DIREKT Environment Strategy

Environment classes

Environment Owner phase Data Access Deployment status
Local all implementation phases synthetic developer machine allowed
Development Phase 10+ integration/hardening synthetic only repository agents and named internal testers managed deployment allowed
Staging Phase 10/11 regression and release-candidate preparation synthetic and separately approved non-personal fixtures protected named team/testers protected deployment allowed
Controlled Zambia pilot Phase 11 consented pilot data only after entry approval approved bounded pilot cohort prohibited until Phase 11 entry gates and participant-access architecture pass
Production Phase 12 approved real data public users and authorized staff prohibited until Phase 12 release gates pass

Local

Use containerized/emulated dependencies where practical, synthetic seed data and developer-specific secrets outside the repository.

Development

Development is a shared managed integration environment. It may use the bound Supabase project, IAM-private Cloud Run services and Firebase internal distribution. It remains synthetic-only, no-indexed and unsuitable for public promotion or real participant/evidence processing.

Vercel is currently excluded from the protected Phase 11 entry path by the authoritative Phase 10/11 programme decision; historical references to Vercel as an active staging target do not override that decision.

Staging

Staging uses production-like configuration with separate environment controls, protected access, synthetic data and explicitly approved non-personal fixtures.

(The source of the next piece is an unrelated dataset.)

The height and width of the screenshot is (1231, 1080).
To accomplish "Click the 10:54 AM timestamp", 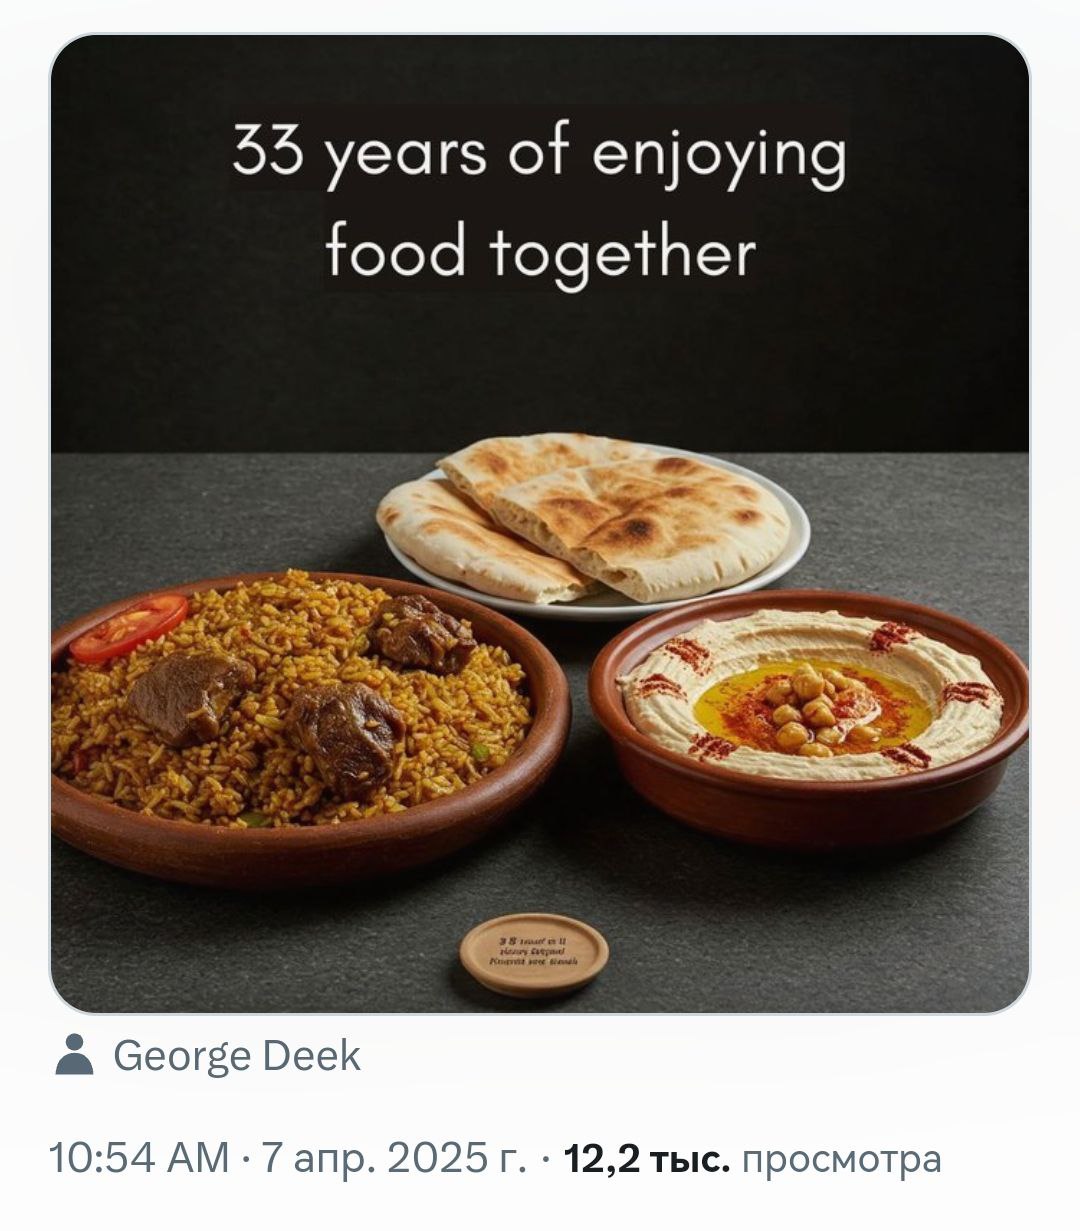I will click(x=139, y=1159).
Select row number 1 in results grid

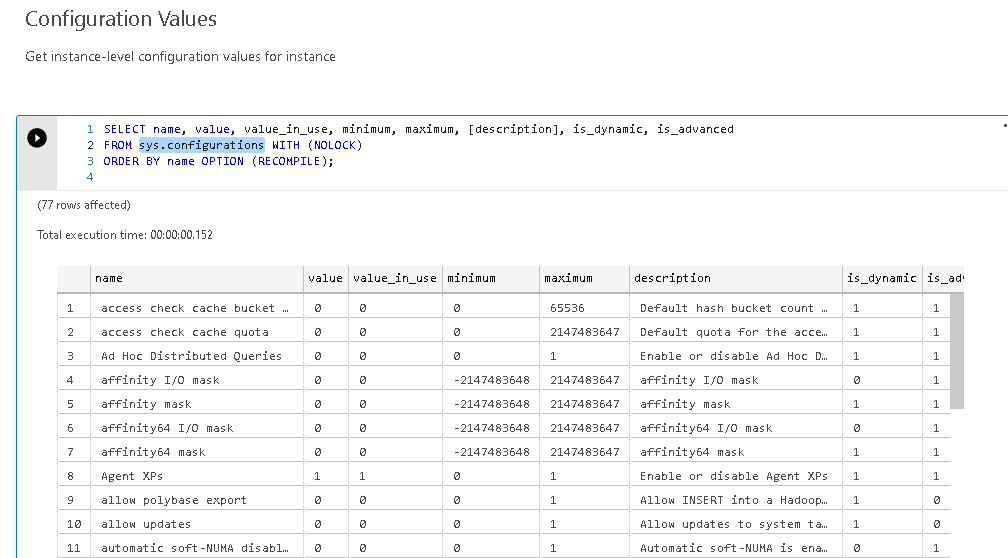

It validates migration, backup/restore, incident, security, performance and release-candidate behavior. It is not the Phase 11 pilot.

The current authoritative managed staging topology remains IAM-private. A URL existing does not mean Android pilot participants can invoke it.

Controlled pilot

Phase 11 requires a separate, consented, operationally staffed boundary using the same application code/domain model. Development/staging data and credentials must not be silently promoted into the pilot.

Before any real pilot deployment:

  • legal/privacy/controller/processor/transfer/storage gates are approved;
  • exact geography/categories/cohort/owners/support/stop criteria are approved;
  • participant notice/consent/retention/withdrawal controls are approved;
  • a participant-access/authentication architecture is approved and regression-tested;
  • external providers actually used are approved for exact data/terms/cost/abuse boundaries;
  • pilot credentials and storage/processor bindings are explicitly reviewed;
  • PILOT_ENTRY_APPROVED=true is set only after the evidence above is recorded.

The technical latch alone does not authorize data collection. Current controlled-pilot configuration remains traffic-disabled until a later reviewed participant-access change.

Production

Production requires separate credentials, approved real-data controls, controlled migrations, monitoring, support and the complete Phase 12 release gate.

Phase 11 pilot credentials/data must not be assumed safe for production by default.

Rules

  • never point debug builds at production;
  • make the environment visually and operationally identifiable;
  • never copy a production database into a lower environment;
  • never copy real pilot data into development/staging merely for debugging;
  • test the forward migration path in development/staging;
  • separate vendor webhooks, credentials and callback URLs by environment;
  • GitHub Pages never functions as a backend/authenticated-data environment;
  • every managed deployment uses an exact reviewed commit and retains rollback evidence;
  • Phase 10 managed URLs remain no-indexed and are not publicly promoted;
  • real users, real evidence and public pilot claims require Phase 11 authorization;
  • production release remains a separate Phase 12 decision after an evidence-backed Phase 11 exit.